Fr. Georges Florovsky, The Byzantine Fathers of the Fifth Century, chapter nine.

This isn’t new of course and echoes themes that I have encountered in Zizioulas’ Being as Communion (which I have not abandoned, despite all appearances to the contrary) on the relationship between Greek thought and the biblical witness. But it also raises the question for me of the extent to which our current thought processes and cultural and philosophical assumptions enable or hinder the expression of faith.

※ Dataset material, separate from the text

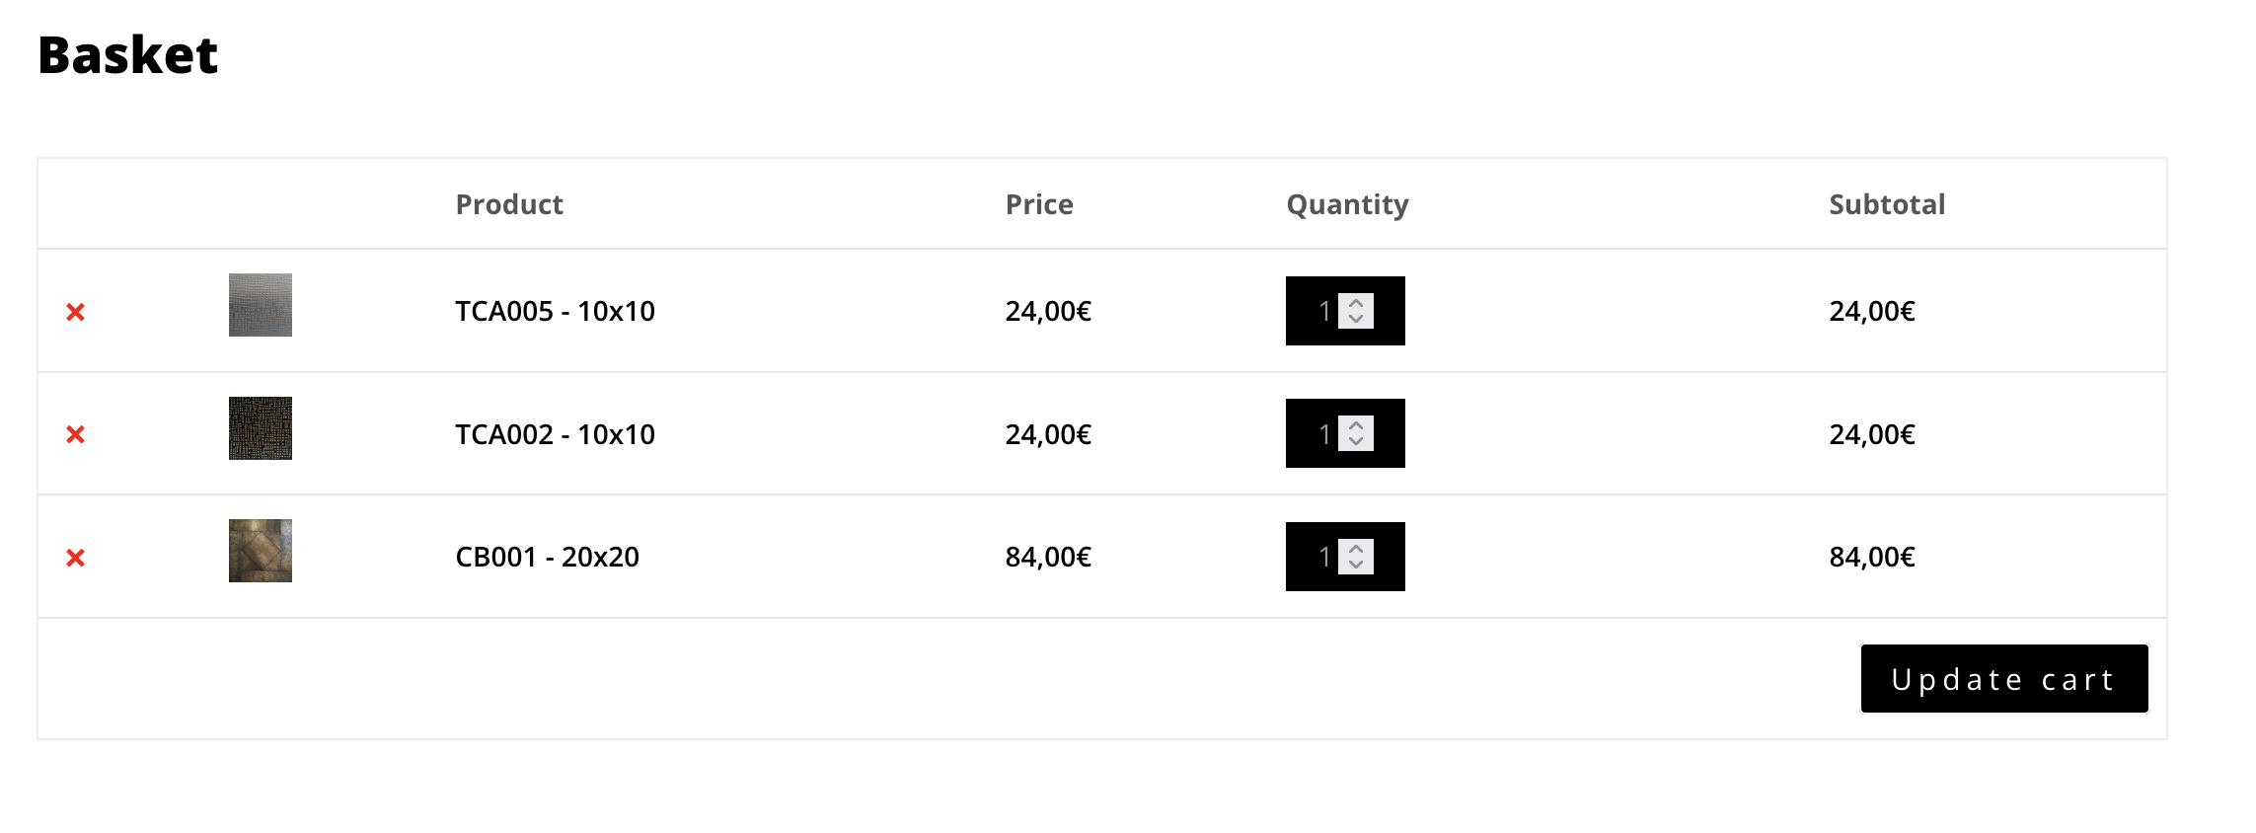2256x833 pixels.
Task: Click the Update cart button
Action: 2004,679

Perhaps I noticed this particularly because I recently came across the website of a theological college that I once had contact with. Reading its mission statement, I was struck not just by the emphasis on contextuality in theological education, but that this involves allowing the tradition to be transformed by the context. Now there was a time when I was involved such academic circles – and I remain committed to some of their concerns – but it now strikes me as being insufficiently critical of the factors operating in the contemporary context, and of the extent to which they form us and condition our responses.

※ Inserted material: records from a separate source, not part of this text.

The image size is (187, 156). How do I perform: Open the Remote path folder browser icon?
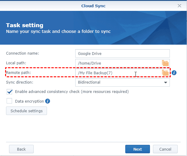point(165,73)

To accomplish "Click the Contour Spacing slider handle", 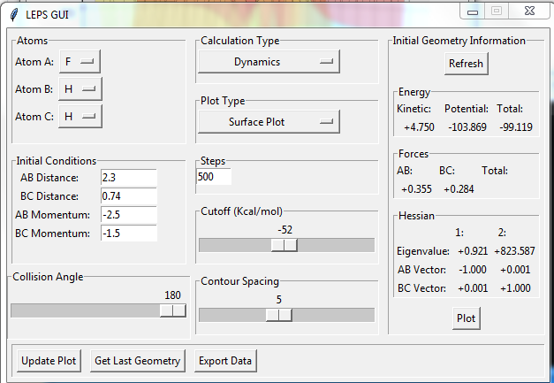I will (x=279, y=315).
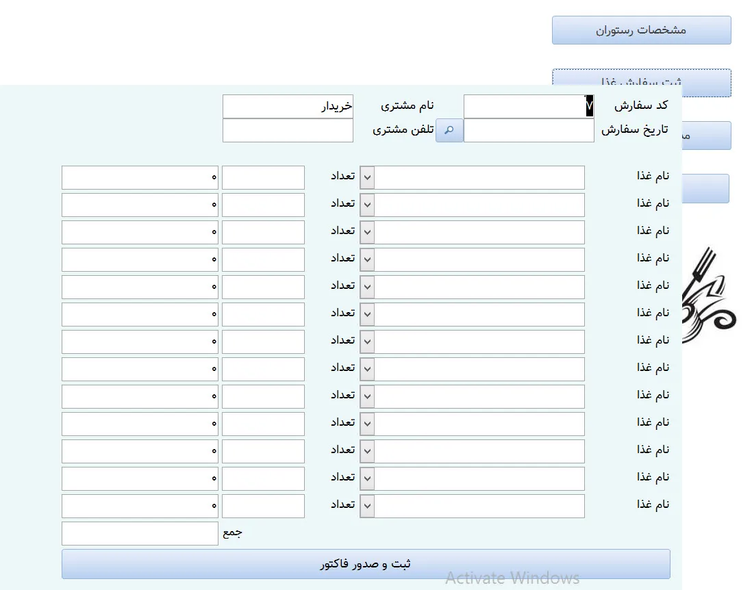Click the last row تعداد quantity field
The image size is (752, 590).
pyautogui.click(x=263, y=506)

“Theology” is not an end in itself. It is always but a way. Theology, and even the “dogmas,” presents no more than an “intellectual contour” of the revealed truth, and a “noetic” testimony to it. Only in the act of faith is this “contour” filled with content. Christological formulas are fully meaningful only for those who have encountered the Living Christ, and have received and acknowledged Him as God and Saviour, and are dwelling by faith in Him, in His body, the Church. In this sense, theology is never a self-explanatory discipline. It is constantly appealing to the vision of faith. “What we have seen and heard we announce to you.” Without this “announcement” theological formulas are empty and of no consequence. For the same reason these formulas can never be taken “abstractly,” that is, out of total context of belief. It is misleading to single out particular statements of the Fathers and to detach them from the total perspective in which they have been actually uttered, just as it is misleading to manipulate with detached quotations from the Scripture. A dangerous habit “to quote” the Fathers; is, to quote their isolated sayings and phrases outside of that concrete setting in which only they have their full and proper meaning and are truly alive. “To follow” does not mean just “to quote” the Fathers. “To follow” the Fathers means to acquire their “mind,” their phronema.

Fr. Georges Florovsky, The Byzantine Fathers of the Fifth Century, chapter 3, which is available online here, together with other very worthwhile works of Father Florovsky.